- Promotional poster
- Directed by: Gopichand Malineni
- Screenplay by: Kona Venkat Gopichand Malineni
- Story by: Gopichand Malineni
- Produced by: R. R. Venkat
- Starring: Ravi Teja; Shriya Saran; Anjana Sukhani; Srihari; Sayaji Shinde;
- Cinematography: Sameer Reddy
- Edited by: Gautham Raju
- Music by: Mani Sharma
- Production company: R. R. Movie Makers
- Distributed by: R. R. Movie Makers; Lotus Five Star; Great India Films;
- Release dates: 21 June 2010 (Malaysia); 6 August 2010 (India);
- Running time: 165 minutes
- Country: India
- Language: Telugu
- Budget: ₹23 crore
- Box office: ₹16 crore distributors' share

= Don Seenu =

Don Seenu is a 2010 Indian Telugu-language action comedy film directed by Gopichand Malineni and produced by R. R. Venkat. The film stars Ravi Teja, Shriya Saran, and Anjana Sukhani in the lead roles, while Srihari and Sayaji Shinde play supporting roles. The music was composed by Mani Sharma with cinematography by Sameer Reddy and editing by Gautham Raju. The film was released on 6 August 2010 and became a commercial super hit at the box office. The film was dubbed twice in Hindi as Sabse Bada Don in 2011 and 2022.

==Plot==
Srinivasa Rao aka Seenu dreams of becoming a gangster and always likes to be called "Don Seenu" since childhood due to the strong influence of the Amitabh Bachchan starrer Don. Due to his enterprising nature, Seenu gains access to the cream of the city's gangsters and uses his cleverness to play off the top two gangsters and fierce rivals: Madhavpur Machiraju and Narsingh. Seenu wants to join one of the dons and grow up in the ranks, where he joins hands with Machiraju.
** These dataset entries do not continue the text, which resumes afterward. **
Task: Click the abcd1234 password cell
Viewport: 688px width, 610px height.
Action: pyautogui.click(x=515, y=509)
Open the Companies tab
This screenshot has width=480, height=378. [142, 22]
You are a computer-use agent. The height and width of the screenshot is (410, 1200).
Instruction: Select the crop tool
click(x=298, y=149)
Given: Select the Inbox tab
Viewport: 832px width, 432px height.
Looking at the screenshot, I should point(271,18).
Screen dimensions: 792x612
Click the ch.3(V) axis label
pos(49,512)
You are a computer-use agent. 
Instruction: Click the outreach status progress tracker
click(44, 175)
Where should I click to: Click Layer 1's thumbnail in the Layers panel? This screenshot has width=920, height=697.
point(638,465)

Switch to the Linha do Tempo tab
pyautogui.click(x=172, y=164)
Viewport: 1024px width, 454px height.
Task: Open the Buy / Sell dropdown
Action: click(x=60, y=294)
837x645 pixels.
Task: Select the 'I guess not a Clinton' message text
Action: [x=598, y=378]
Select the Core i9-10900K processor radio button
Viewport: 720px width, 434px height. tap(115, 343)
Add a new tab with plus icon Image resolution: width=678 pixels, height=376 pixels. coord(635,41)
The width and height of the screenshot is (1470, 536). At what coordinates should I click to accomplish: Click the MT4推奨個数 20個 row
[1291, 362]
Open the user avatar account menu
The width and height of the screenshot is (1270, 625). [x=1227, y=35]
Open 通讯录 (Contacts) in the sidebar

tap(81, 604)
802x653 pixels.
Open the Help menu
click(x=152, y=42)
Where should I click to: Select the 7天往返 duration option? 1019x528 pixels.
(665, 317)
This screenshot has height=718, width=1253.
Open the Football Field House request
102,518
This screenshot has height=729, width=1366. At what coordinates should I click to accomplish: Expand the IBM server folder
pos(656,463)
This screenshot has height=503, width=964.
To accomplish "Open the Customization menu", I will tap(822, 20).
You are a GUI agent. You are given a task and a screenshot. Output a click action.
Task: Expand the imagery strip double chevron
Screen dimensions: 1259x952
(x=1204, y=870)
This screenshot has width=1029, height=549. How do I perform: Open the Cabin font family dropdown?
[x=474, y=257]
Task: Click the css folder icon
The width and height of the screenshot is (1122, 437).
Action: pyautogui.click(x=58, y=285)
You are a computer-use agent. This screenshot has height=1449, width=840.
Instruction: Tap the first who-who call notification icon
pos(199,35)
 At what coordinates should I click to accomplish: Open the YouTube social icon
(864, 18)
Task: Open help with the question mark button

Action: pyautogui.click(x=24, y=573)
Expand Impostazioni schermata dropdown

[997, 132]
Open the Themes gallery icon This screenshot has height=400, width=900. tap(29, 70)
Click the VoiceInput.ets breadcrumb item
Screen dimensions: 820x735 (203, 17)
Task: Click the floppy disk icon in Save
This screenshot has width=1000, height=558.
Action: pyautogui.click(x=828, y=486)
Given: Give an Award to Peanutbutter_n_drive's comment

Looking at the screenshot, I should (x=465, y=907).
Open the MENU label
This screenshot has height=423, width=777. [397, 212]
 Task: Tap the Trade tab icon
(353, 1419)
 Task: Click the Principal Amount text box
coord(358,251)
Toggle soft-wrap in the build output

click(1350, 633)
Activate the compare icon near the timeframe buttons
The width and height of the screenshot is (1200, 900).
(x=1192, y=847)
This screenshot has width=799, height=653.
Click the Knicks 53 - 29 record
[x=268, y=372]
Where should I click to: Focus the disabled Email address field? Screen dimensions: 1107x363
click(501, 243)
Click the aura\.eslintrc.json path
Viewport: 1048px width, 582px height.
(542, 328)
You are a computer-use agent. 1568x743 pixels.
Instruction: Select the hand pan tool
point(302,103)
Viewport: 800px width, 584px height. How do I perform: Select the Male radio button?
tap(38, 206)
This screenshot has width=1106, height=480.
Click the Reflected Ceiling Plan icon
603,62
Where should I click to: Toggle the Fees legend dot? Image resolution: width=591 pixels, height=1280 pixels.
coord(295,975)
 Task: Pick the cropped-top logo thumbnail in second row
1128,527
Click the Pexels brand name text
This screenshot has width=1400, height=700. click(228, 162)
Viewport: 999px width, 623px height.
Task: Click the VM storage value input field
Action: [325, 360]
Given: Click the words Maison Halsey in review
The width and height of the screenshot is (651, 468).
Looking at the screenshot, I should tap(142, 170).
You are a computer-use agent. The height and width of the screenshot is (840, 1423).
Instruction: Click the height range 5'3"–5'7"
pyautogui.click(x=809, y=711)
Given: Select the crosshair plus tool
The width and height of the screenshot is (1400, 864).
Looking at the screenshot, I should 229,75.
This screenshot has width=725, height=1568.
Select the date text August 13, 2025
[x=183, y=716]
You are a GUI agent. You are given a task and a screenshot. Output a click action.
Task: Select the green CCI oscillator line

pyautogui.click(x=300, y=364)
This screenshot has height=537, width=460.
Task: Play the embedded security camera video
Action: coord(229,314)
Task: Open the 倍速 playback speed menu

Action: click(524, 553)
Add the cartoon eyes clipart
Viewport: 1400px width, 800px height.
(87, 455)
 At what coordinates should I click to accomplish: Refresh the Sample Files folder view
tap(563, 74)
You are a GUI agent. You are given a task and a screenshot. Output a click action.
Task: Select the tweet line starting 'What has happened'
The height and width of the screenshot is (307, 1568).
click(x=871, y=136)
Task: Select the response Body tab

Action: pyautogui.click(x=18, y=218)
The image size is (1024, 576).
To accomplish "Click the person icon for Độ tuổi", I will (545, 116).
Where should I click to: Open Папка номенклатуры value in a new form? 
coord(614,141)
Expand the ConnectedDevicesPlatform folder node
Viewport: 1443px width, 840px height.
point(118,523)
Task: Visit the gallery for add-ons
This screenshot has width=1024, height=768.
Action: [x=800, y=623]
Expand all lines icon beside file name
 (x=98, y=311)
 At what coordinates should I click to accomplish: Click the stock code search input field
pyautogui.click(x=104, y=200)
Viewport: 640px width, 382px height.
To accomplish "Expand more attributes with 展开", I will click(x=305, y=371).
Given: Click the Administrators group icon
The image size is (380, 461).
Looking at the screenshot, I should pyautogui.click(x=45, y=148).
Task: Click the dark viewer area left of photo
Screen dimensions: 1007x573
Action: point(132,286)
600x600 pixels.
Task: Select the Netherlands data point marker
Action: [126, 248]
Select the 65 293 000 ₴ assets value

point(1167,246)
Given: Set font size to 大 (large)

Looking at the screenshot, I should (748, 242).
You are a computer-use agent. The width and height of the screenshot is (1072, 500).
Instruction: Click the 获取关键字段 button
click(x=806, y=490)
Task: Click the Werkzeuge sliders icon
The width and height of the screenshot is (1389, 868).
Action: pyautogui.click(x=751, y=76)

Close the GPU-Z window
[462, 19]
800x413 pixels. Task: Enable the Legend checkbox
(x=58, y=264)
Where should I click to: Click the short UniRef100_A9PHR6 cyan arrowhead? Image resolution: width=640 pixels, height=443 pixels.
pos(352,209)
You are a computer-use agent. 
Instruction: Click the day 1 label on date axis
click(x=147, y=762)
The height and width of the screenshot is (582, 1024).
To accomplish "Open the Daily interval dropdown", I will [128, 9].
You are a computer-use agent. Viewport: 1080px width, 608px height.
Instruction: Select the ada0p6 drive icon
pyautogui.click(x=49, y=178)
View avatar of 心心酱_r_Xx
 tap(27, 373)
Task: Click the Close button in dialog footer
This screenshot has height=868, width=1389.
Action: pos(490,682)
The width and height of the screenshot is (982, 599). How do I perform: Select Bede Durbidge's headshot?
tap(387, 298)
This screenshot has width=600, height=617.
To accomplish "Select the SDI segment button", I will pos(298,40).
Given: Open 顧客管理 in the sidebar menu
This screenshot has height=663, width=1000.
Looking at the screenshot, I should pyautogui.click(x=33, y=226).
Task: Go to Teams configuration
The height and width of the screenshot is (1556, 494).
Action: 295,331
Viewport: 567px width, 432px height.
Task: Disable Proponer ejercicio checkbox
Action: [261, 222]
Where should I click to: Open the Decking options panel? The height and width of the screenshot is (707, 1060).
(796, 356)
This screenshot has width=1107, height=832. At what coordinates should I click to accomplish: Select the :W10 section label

In the process, Seenu is given a task to leave for Germany and win the heart of Narsingh's sister, whose marriage is fixed with Praveen Duggal, the son of Dubai-based crime boss Mukesh Duggal. Seenu goes to Germany and wins the heart of Deepthi but later discovers that he was shown the wrong girl. The wrong girl is none other than Machiraju's sister Deepthi. When Machiraju discovers that his henchman is the one who showed the wrong girl, Machiraju attempts to kill his henchman. Seenu manages to impress Deepthi and arrives back in India.

When Deepthi and Priya confront Seenu about the confusion, Seenu reveals that their brothers Narsingh and Machiraju were best friends turned foes, and his sister Lakshmi is Narsingh's estranged wife who was separated due to Machiraju's antics and Panduranga Rao's plan and thus wanted to prove his innocence by joining the gang. Mukesh calls Machiraju and Narsingh at the docks, where Seenu arrives with Lakshmi and makes Machiraju prove her innocence. Narsingh apologizes to Lakshmi, and they reconcile with each other and their child. A fight ensues where Seenu defeats Mukesh and happily leaves with his family.

==Production ==
Trisha was signed as the lead but she was replaced by Shriya Saran later, which marks her return to Telugu cinema after five years.

==Soundtrack==

Don Seenus soundtrack is composed by Mani Sharma. The soundtrack album, which was released on 22 July at Taj Deccan Hotel in Hyderabad, Noted director Dasari Narayana Rao released the first audio CD, whereas movie mughal D. Ramanaidu released the audio cassette. It features 6 songs, with one being a remix.

Track-List
| No. | Title | Lyrics | Singer(s) | Length |
|---|---|---|---|---|
| 1. | "Aidhella Vayasu" | Ramajogayya Sastry | Baba Sehgal | 4:53 |
| 2. | "Raja Raja Ravi Teja" | Ramajogayya Sastry | Sri Krishna, Geetha Madhuri | 4:15 |
| 3. | "Nayanakana" | Bhaskarabhatla Ravi Kumar | Venu, Rita, Bhargavi Pillai | 4:11 |
| 4. | "Aduguthundi" | Vennelakanti | Hemachandra, Malavika | 4:25 |
| 5. | "Andhamemo Istaraku" | Bhaskarabhatla Ravi Kumar | Hemachandra , Malavika | 4:17 |
| 6. | "Aidhella Vayasu (Remix)" | Ramajogayya Sastry | Baba Sehgal | 3:14 |
| Total length: |  |  |  | 25:25 |

== Reception ==
Radhika Rajamani of Rediff.com rated the film 2.5 out of 5 stars and wrote, "Don Seenu is an out and out commercial potboiler which provides mindless entertainment. It's Ravi Teja's show all the way!"